* **Work to be completed**:
Return, word for word, only the lines of the data below that lie between the line with "Given: Open the Launchpad bookmark" and the line with "Task: Follow the", those two lines included.

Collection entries
+===+

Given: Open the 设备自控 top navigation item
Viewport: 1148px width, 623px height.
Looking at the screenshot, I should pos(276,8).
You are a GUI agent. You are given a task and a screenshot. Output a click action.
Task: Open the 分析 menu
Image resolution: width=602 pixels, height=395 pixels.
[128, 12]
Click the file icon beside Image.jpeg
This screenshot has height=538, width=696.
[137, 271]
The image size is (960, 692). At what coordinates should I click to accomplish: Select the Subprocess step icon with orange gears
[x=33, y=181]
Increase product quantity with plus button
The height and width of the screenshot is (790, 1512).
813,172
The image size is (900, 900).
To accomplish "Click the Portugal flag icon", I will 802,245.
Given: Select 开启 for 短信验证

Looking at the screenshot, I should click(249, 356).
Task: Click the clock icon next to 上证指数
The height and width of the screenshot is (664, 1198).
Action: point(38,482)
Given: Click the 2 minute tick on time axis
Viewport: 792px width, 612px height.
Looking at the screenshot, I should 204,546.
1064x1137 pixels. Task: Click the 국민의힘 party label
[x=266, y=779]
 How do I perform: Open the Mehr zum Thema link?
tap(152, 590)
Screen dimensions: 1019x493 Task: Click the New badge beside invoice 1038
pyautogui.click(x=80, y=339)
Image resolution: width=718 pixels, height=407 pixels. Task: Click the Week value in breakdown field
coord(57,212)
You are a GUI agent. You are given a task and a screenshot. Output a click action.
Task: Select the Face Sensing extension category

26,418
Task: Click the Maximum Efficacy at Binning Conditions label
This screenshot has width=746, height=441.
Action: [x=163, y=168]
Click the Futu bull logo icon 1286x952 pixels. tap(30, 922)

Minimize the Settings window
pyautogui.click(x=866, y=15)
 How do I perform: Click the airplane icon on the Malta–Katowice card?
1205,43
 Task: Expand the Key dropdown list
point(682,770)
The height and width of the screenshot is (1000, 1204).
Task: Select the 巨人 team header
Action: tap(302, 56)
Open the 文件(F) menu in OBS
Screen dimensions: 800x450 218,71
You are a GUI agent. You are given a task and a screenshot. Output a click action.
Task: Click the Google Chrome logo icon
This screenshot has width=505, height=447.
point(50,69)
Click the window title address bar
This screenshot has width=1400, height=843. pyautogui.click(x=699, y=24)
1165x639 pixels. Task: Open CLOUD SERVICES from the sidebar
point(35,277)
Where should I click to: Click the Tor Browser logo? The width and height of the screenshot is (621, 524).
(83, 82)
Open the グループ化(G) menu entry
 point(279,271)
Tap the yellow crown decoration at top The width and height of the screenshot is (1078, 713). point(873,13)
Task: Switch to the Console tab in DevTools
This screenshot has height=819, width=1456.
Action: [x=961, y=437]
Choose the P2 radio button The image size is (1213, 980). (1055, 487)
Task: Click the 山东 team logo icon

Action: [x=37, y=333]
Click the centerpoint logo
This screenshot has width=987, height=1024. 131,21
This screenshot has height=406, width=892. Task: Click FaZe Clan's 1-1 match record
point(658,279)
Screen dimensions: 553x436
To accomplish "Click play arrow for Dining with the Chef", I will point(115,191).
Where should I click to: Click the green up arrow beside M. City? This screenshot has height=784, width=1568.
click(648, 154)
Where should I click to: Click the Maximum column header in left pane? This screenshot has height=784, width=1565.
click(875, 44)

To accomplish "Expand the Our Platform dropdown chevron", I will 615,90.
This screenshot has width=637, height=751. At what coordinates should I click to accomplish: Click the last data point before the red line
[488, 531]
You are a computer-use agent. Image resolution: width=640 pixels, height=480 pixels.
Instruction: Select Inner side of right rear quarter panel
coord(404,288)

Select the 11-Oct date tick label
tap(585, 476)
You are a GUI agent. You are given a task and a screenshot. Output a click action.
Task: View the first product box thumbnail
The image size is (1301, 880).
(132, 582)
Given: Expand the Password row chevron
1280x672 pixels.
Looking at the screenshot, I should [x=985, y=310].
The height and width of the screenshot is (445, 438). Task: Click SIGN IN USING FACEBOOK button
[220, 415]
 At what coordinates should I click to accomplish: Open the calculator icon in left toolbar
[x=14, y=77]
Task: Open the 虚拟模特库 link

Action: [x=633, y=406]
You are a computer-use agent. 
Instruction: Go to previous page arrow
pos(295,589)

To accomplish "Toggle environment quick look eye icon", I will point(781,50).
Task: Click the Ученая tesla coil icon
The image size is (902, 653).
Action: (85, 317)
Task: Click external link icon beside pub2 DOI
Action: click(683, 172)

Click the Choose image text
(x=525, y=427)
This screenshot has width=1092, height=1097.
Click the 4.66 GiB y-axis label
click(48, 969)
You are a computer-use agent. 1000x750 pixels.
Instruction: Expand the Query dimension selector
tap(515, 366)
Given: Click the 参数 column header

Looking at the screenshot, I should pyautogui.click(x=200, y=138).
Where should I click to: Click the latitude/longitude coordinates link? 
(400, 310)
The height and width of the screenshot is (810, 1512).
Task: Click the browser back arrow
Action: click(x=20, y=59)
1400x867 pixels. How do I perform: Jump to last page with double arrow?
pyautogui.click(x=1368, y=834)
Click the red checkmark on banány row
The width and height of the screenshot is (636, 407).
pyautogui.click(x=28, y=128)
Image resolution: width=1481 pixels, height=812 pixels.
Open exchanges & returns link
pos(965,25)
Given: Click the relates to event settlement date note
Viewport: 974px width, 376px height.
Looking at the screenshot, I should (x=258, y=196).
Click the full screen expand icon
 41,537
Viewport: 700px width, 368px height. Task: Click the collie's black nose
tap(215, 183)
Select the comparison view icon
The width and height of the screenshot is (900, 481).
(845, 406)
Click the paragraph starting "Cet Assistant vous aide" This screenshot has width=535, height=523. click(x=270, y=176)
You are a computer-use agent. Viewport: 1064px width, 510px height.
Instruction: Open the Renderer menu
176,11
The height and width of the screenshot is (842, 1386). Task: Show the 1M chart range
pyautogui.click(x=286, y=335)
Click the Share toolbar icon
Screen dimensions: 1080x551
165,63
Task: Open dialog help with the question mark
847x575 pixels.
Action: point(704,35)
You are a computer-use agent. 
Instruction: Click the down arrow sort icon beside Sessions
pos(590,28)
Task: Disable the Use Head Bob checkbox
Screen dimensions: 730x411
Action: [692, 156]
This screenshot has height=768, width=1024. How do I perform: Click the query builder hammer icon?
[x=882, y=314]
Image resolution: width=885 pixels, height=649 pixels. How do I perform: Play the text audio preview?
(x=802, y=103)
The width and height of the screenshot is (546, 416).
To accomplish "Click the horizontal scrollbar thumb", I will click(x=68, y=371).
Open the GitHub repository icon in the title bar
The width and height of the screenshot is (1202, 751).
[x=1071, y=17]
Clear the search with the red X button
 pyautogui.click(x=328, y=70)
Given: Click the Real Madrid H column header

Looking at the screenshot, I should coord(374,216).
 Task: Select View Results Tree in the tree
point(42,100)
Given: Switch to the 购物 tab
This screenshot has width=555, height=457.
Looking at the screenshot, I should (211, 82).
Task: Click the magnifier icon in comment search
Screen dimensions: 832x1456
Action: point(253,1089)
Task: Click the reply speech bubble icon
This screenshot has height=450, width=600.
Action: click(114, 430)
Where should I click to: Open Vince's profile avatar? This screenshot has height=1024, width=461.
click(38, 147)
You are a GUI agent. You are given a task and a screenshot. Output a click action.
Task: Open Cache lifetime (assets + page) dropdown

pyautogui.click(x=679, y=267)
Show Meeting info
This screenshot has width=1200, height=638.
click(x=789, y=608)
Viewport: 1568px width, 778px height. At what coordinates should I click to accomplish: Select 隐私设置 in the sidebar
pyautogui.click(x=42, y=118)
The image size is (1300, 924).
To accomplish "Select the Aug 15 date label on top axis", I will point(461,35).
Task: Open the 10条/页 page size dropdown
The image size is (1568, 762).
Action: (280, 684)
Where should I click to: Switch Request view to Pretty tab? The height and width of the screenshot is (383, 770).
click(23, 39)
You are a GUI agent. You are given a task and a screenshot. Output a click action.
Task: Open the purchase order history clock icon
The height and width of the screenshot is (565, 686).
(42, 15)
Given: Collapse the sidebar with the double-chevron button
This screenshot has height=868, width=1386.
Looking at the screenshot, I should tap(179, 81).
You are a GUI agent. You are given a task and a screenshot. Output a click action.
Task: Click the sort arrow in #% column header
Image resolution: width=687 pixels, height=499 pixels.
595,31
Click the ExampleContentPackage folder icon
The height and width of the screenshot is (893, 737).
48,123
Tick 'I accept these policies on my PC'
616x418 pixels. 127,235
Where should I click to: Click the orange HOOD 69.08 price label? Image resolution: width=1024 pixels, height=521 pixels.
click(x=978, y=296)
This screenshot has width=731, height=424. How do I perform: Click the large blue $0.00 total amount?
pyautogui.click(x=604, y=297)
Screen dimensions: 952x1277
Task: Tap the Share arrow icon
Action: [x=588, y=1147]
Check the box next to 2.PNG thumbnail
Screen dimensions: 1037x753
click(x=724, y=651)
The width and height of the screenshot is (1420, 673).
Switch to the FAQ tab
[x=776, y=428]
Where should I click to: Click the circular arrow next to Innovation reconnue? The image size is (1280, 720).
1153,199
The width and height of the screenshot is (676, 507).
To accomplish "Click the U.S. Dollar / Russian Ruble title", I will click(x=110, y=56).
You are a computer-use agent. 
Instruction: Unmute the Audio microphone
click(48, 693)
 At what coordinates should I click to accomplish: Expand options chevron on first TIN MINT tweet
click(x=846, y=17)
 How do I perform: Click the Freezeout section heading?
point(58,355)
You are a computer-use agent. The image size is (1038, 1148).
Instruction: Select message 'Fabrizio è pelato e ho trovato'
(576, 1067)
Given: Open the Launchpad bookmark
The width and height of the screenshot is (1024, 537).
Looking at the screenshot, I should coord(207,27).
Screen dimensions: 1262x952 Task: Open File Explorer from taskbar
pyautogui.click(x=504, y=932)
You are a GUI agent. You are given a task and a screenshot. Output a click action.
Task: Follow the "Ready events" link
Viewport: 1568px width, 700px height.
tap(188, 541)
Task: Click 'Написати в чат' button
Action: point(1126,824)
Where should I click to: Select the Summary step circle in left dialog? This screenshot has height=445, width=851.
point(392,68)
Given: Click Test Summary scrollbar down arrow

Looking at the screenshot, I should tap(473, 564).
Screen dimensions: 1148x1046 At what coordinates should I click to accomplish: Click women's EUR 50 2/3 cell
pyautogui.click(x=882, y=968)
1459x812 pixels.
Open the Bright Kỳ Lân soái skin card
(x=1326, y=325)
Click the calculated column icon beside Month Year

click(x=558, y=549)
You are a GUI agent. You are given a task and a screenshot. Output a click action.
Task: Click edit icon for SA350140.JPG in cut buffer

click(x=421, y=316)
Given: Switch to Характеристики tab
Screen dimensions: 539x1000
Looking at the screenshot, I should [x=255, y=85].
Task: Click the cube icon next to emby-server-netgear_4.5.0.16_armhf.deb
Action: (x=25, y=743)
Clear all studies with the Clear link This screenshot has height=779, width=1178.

+===+

* **Solution to this exercise**:
Given: Open the Launchpad bookmark
The width and height of the screenshot is (1024, 537).
Looking at the screenshot, I should coord(207,27).
Screen dimensions: 1262x952 Task: Open File Explorer from taskbar
pyautogui.click(x=504, y=932)
You are a GUI agent. You are given a task and a screenshot. Output a click action.
Task: Follow the "Ready events" link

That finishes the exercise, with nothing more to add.